Historia y jugabilidad
En Samurai Warriors 2 seguiremos las andanzas de un buen número de personajes con diferentes aspiraciones a lo largo de numerosos modos de juego. La historia se desarrolla en un Japón feudal a caballo entre la fantasía y los grandes ejércitos y castillos medievales. La historia no es especialmente relevante, y tampoco se le presta ninguna atención a lo largo del juego. El planteamiento en su modo de campaña es el de elegir a un personaje y desafiar a lo largo de 5 misiones a los ejércitos enemigos recorriendo los mapas de arriba abajo y cumpliendo los múltiples objetivos secundarios. Al principio sólo podremos elegir entre 7 héroes para el modo historia, pero con el paso del tiempo y empleando los otros tipos de juego se puede dirigir a más.
Los personajes siguen un cierto estilo RPG que ya vimos en su primera parte, ganando experiencia que aumentarán sus atributos y habilidades.
Las diferentes fases suelen llevar entre cuarenta minutos y una hora para completarlas, y cada personaje tiene hasta cinco, con lo cual la duración de las campañas es muy razonable. Por otro lado también dispone de los modos free, supervivencia y también Sugoroku, una desconcertante suerte de juego de la oca a la japonesa.
El modo free no merece mayores explicaciones, pues se trata de una especie de escaramuza en la que nos enfrentaremos a los enemigos sin objetivos ni límites de ningún tipo. El de supervivencia recuerda tremendamente al de Devil May Cry, en el que deberemos escalar planta a planta una torre gigantesca repleta de enemigos.
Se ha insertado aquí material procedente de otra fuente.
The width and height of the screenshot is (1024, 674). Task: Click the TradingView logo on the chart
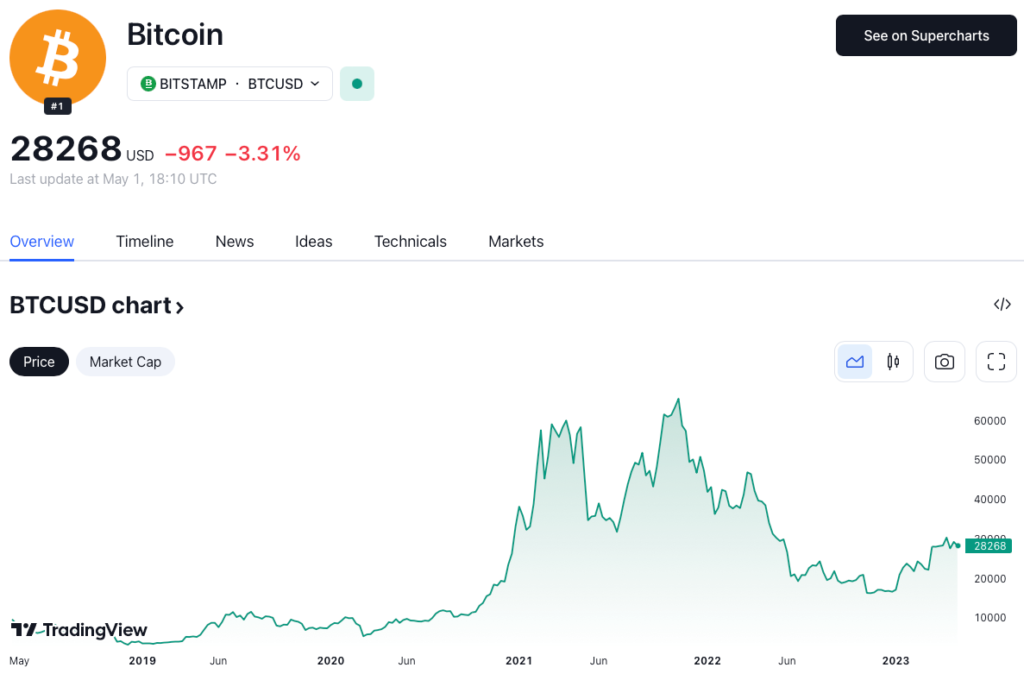pos(78,630)
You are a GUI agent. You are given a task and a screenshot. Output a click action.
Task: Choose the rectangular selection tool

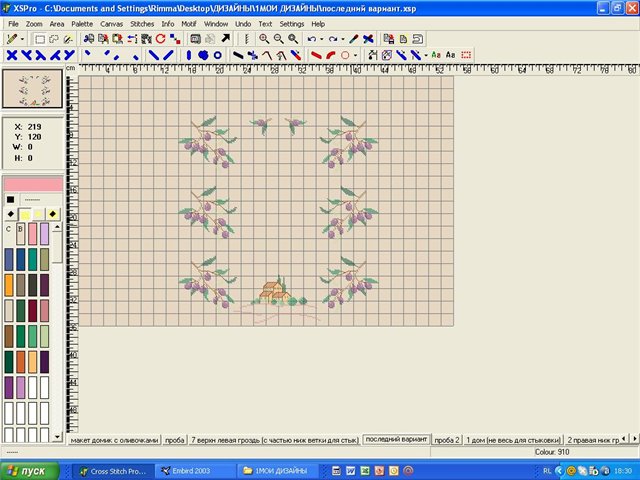tap(39, 38)
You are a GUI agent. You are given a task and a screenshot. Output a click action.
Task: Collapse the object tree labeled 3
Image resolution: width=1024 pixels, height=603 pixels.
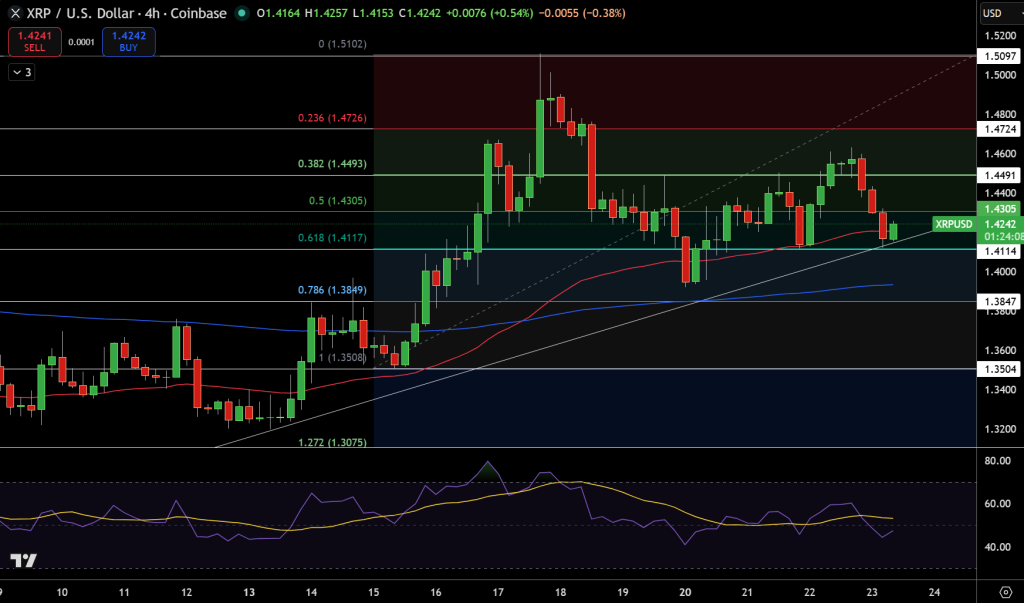21,71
El empleo del mando y de los controles no es todo lo óptimo que cabría esperar, y el uso de los botones y palancas parece bastante desaprovechado. Los combos más espectaculares se realizan con la combinación de sólo un par de botones, y mientras que el resto también sirven para ataques, cómo el que activa una magia que podremos emplear cuando se rellene una barra en la parte inferior de la pantalla o el que sirve para cubrirse, parece una opción discutible y tremendamente limitada. Así mismo el empleo de la cámara tampoco es el mejor, y no acabaremos de sentirnos cómodos con ella en ningún momento pues tenderá a estabilizarse sola, y a ofrecernos una perspectiva ligeramente inclinada hacia delante que sólo nos permitirá ver lo que hay a apenas unos metros delante nuestro.